#### [Work instruction]
Answer these questions from the literacy narrative below:
(a) On what date was the Facebook post in honor of the writer's brother published?
(b) On what date did the family get the news of the brother's cancer diagnosis?
(c) What does the writer say is the greatest agony?

#### [Source text]
▬▬▬
Literacy Narrative

“I love you Bhaiya and I hope to see you again when my time comes to an end.” Bhaiya, meaning brother in my native language Bengali, was what I used to call my only brother for 18 years of my life. This sentence was my closure to a Facebook post in honor of him. Posted on January 29, 2016; the day after his death. In my 12 years of writing in school, that post had to be the one I was most proud of.

For almost 18 years of my life, I was the guy who kept everything bottled up inside. I never felt the need to share things in my life that weren’t directly relevant to others. I always believed that opinions on how I feel will never make a difference on how I actually felt. For that reason, I’ve always kept my feelings to myself.

All that changed starting April 24, 2015. Just a day before my birthday when we got the news. “Your brother has been diagnosed with cancer.” Words that rip hearts into thousands of pieces as if it were thrown into a shredder over and over again. Just like that, keeping things to myself began getting harder and harder. Yet, I never wanted to give anyone the inconvenience of having to console me. I had to be strong as the eldest son and oldest brother in my family, making sure we didn’t fall apart.

But everything has its limits. January 28, 2016. The day I kissed his cold face, carried him out the hospital, put him in a ditch and slowly covered him with dirt. The day I realized that he’s actually gone. I won’t ever be able to see him again. I won’t ever be able to talk to him again. I won’t ever be able to ask him to fix my problem. I won’t ever be able to have an older brother. It was that day that the bottle I kept all my feelings in, just had to burst.

I shared the relationship I had with my brother and how hard, yet easy, it was to lose someone that was so close to you. It only took a couple hours for hundreds of reactions to my post, comments full of support, people sharing to relay the message, and incoming messages from hundreds of people, many of which I didn’t even know. It was this moment that I realized, how great it felt to finally get it all out. Not only did I provide myself with the relief of getting all this off my shoulders, but I received so much support from people around the country. Of those supporters, reading my post made many of them realize how much every moment with your family counts.

All this made me realize the good in sharing moments like this. Not only did it help me emotionally, but I helped others in reminding them to cherish every moment they have with their loved ones. This writing has made me realize how powerful of a remedy writing is to both the mind and body. After this negative event occurred in my life, I had an inherit desire to make sense of it all. Writing allowed me to create an understandable narrative of the event while actively confronting my feelings and the emotions it has produced. Since then, I learned that the greatest agony is bearing an untold story inside you.
▬▬▬
#### [Record extracts]

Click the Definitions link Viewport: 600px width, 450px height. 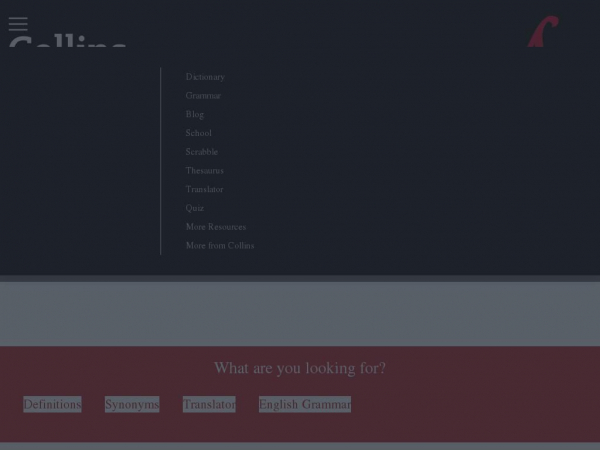[52, 404]
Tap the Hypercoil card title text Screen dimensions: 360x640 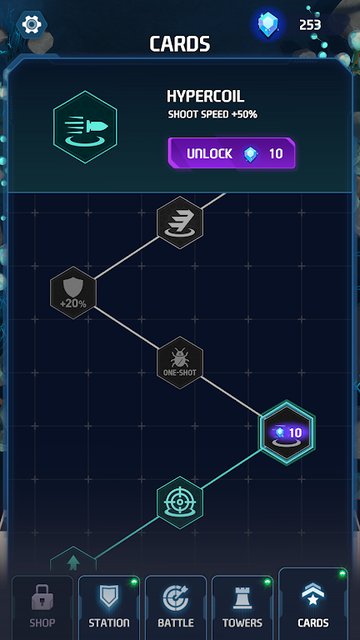(x=205, y=97)
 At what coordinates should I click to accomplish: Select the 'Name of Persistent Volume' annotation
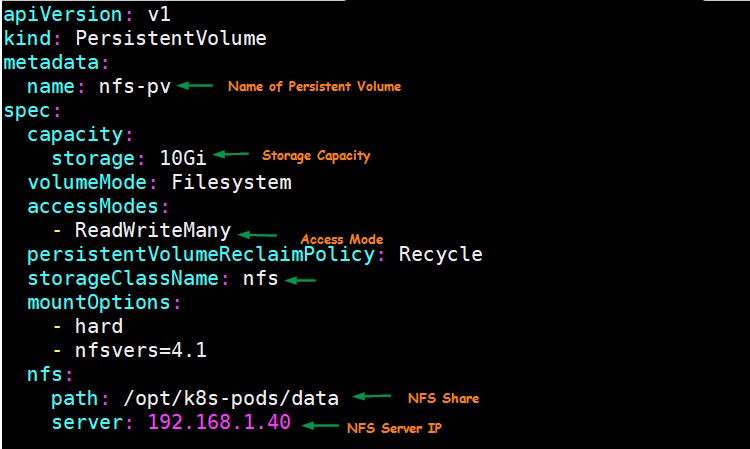[314, 87]
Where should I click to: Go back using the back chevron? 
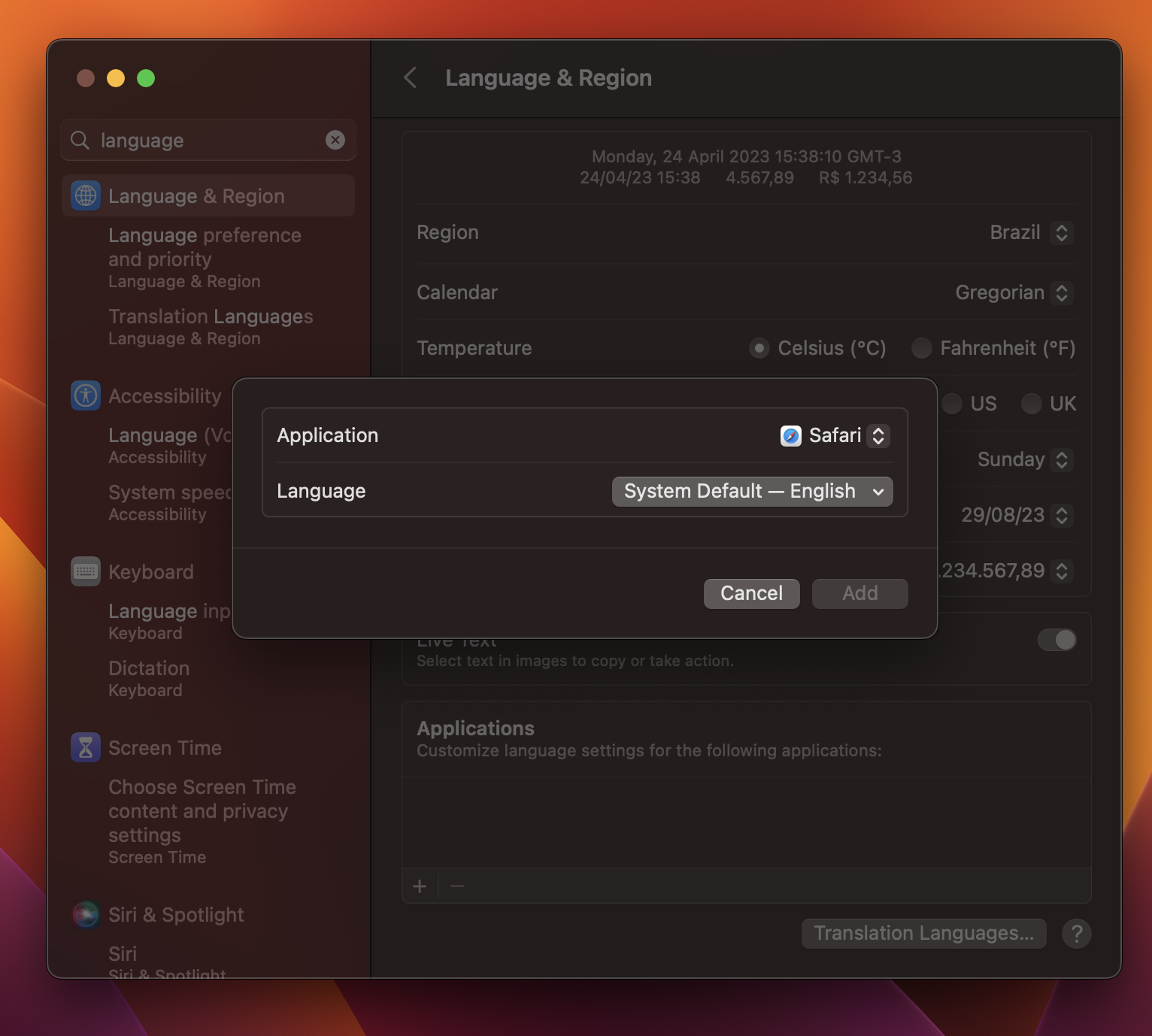411,77
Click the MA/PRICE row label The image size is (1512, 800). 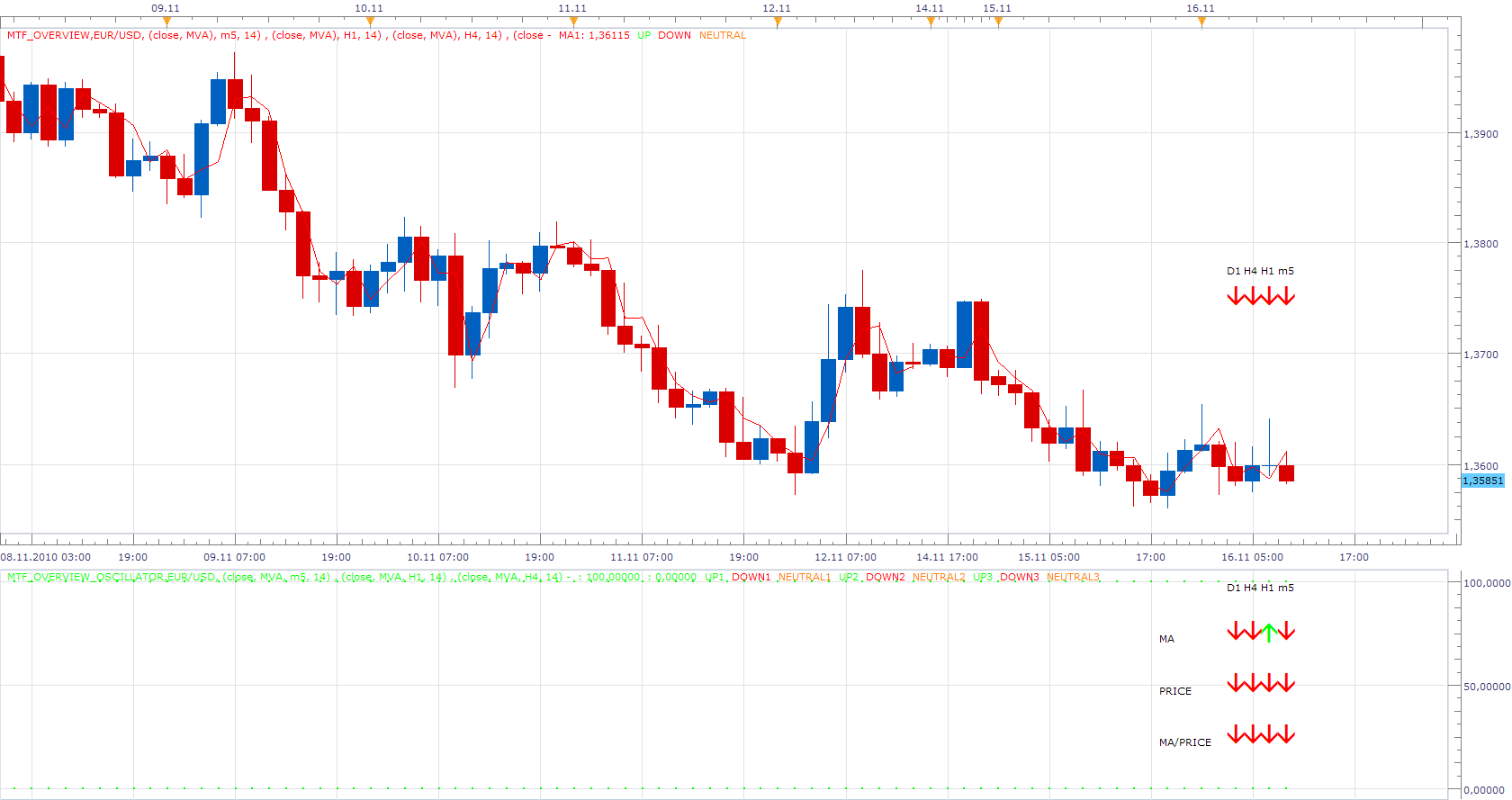pos(1185,742)
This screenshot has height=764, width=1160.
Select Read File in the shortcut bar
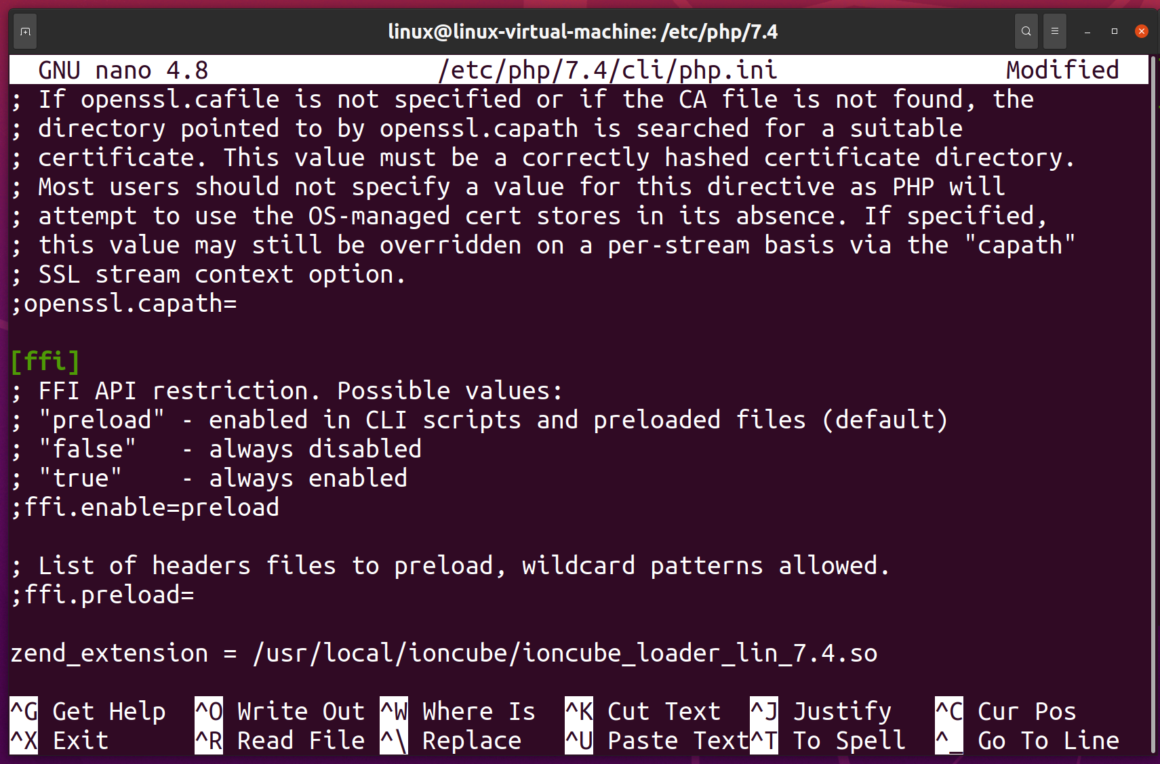tap(300, 740)
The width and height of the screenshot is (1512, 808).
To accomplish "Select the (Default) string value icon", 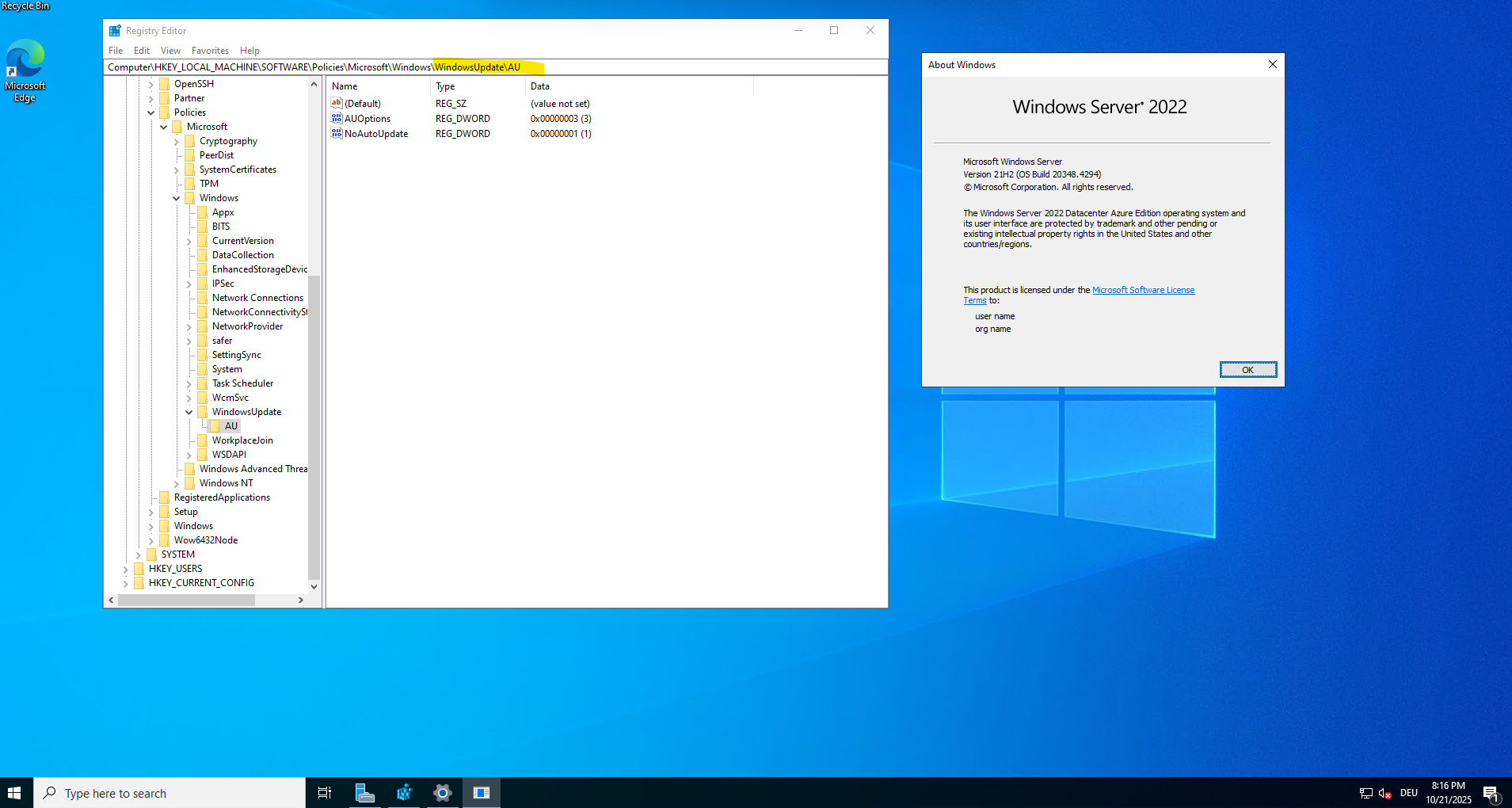I will pos(337,104).
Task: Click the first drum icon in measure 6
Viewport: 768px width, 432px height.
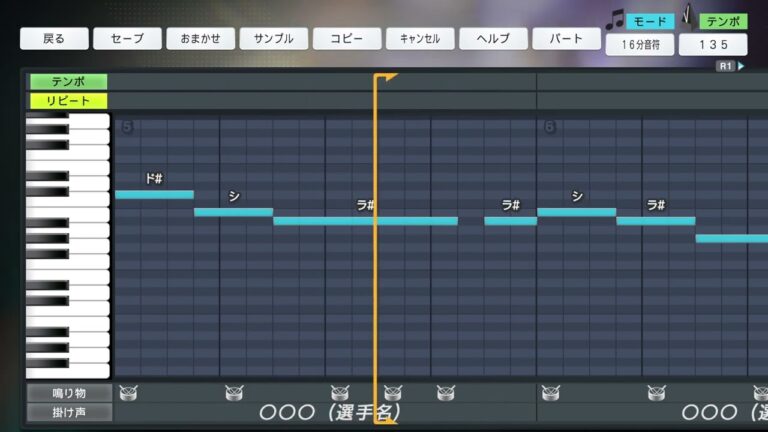Action: (x=549, y=393)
▬▬▬
#### [Task answer]
(a) January 29, 2016
(b) April 24, 2015
(c) Bearing an untold story inside you